Mean, Median & Mode Calculator

Enter a dataset to calculate measures of central tendency, spread, and distribution shape. Supports comma-separated, space-separated, or newline-separated values.

Separate values with commas, spaces, or newlines. Non-numeric entries are ignored.

Formulas Used

Mean (Arithmetic Average)

x̄ = (x₁ + x₂ + … + xn) / n

The sum of all values divided by the number of values.

Median

Odd n: median = x(n+1)/2  |  Even n: median = (xn/2 + xn/2+1) / 2

The middle value when data is sorted in order.

Mode

The value that appears most frequently in the dataset. A dataset can be unimodal (one mode), bimodal (two modes), multimodal, or have no mode if all values occur equally often.

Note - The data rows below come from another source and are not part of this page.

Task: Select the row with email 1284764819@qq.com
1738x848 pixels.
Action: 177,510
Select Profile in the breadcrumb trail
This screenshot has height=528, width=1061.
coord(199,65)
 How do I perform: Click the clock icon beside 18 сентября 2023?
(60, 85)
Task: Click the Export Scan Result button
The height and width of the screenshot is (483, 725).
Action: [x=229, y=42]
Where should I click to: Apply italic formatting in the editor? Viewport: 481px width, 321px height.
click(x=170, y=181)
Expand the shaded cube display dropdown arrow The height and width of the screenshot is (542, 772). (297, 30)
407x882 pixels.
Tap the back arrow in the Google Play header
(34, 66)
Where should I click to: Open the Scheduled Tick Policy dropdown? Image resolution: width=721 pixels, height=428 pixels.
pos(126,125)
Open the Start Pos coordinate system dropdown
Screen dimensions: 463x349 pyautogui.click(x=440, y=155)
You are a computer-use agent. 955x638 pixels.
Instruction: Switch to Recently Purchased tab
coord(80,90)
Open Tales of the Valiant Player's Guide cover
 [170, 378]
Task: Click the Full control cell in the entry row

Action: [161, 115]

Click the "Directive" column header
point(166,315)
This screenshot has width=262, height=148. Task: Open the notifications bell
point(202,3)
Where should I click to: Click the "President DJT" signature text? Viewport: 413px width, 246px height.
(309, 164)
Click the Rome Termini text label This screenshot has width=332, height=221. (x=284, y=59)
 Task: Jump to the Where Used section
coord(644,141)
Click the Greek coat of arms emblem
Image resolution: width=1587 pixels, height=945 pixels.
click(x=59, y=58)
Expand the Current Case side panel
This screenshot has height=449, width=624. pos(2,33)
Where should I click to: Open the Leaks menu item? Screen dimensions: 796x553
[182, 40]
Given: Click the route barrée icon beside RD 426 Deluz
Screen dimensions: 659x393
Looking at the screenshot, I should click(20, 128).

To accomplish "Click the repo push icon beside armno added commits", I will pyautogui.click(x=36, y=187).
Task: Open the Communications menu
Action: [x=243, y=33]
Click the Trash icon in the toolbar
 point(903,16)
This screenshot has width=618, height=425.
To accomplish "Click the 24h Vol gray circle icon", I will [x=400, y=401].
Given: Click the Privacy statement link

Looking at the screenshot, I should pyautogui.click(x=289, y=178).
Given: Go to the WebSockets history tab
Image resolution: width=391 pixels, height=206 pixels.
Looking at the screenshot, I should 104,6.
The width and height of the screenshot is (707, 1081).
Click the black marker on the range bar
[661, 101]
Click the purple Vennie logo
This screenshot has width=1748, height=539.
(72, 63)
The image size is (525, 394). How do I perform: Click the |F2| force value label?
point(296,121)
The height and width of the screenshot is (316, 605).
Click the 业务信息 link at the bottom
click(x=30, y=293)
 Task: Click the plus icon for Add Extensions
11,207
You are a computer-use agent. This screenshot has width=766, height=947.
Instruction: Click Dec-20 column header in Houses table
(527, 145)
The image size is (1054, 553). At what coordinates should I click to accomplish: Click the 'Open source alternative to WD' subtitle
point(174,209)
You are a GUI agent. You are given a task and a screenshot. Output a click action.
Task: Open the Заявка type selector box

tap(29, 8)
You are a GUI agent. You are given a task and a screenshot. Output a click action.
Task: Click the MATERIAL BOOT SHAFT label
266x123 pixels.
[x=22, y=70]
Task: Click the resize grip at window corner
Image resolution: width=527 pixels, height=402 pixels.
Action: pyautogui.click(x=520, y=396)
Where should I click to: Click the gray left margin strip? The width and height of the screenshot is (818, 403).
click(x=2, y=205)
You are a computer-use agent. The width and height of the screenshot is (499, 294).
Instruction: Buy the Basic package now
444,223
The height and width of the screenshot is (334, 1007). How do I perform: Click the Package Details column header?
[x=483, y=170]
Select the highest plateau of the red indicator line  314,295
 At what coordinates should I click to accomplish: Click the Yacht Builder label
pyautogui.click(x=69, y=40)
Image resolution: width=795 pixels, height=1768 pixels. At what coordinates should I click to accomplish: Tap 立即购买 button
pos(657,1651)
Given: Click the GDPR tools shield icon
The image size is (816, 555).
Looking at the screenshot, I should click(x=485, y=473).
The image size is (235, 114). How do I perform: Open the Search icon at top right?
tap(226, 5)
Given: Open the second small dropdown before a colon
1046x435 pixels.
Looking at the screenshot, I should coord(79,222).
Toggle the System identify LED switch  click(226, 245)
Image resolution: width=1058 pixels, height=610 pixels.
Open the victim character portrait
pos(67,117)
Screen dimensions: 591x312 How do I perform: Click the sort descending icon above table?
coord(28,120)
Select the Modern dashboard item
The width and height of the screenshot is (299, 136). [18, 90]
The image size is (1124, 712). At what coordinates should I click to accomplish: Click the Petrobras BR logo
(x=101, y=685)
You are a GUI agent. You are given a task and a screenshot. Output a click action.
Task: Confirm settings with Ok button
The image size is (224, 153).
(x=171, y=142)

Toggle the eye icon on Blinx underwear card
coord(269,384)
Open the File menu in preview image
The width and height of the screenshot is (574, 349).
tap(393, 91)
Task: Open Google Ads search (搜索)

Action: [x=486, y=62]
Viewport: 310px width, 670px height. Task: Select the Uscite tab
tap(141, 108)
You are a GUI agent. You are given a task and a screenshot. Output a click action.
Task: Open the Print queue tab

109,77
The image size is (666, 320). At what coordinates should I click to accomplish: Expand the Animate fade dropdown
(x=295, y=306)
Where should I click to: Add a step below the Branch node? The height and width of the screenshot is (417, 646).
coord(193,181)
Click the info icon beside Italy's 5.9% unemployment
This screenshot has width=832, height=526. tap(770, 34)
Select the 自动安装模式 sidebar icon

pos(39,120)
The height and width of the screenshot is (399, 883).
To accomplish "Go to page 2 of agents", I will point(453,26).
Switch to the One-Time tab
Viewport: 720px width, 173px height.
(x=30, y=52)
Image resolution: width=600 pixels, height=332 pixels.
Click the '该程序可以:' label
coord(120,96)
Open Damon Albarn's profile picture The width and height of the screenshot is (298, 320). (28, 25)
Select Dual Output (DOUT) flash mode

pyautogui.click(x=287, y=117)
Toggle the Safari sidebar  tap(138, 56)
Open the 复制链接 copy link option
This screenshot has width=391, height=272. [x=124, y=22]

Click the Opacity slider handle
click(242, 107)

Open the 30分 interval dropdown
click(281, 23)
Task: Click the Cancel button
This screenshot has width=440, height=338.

Population Variance & Standard Deviation

σ² = ∑(xi − μ)² / N   |   σ = √σ²

Use when your data represents the entire population.

Sample Variance & Standard Deviation

s² = ∑(xi − x̄)² / (n − 1)   |   s = √s²

Use when your data is a sample drawn from a larger population. The (n − 1) denominator (Bessel's correction) produces an unbiased estimate.

Understanding Central Tendency

Mean, median, and mode are the three primary measures of central tendency—statistics that describe the center or typical value of a dataset. Each measure captures a different aspect of "center" and is useful in different situations.

When to Use Each Measure

Mean

  • • Best for symmetric distributions without outliers
  • • Uses every data point in the calculation
  • • Most common in scientific and financial analyses
  • • Sensitive to extreme values (outliers)

Median

  • • Best for skewed distributions or data with outliers
  • • Represents the "typical" value in income or housing data
  • • Not affected by extreme values
  • • Ideal for ordinal data

Mode

  • • Best for categorical or discrete data
  • • Identifies the most common value or category
  • • Useful in retail (most popular size, color, etc.)
  • • A dataset can have multiple modes or none

Relationship Between Mean, Median, and Mode

  • Symmetric distribution: Mean ≈ Median ≈ Mode. All three measures converge to the same value.
  • Right-skewed (positive skew): Mode < Median < Mean. The tail stretches to the right, pulling the mean higher.
  • Left-skewed (negative skew): Mean < Median < Mode. The tail stretches to the left, pulling the mean lower.

Worked Example

  • Dataset: 2, 4, 4, 5, 7, 7, 7, 9
  • Mean: (2 + 4 + 4 + 5 + 7 + 7 + 7 + 9) / 8 = 45 / 8 = 5.625
  • Median: Average of 4th and 5th values = (5 + 7) / 2 = 6
  • Mode: 7 (appears 3 times)
  • Range: 9 − 2 = 7

Note: This calculator automatically filters out non-numeric values. Population variance divides by N, while sample variance divides by (N-1) using Bessel's correction. Quartiles are computed using the inclusive median (interpolation) method. For critical analyses, verify results with professional statistical software.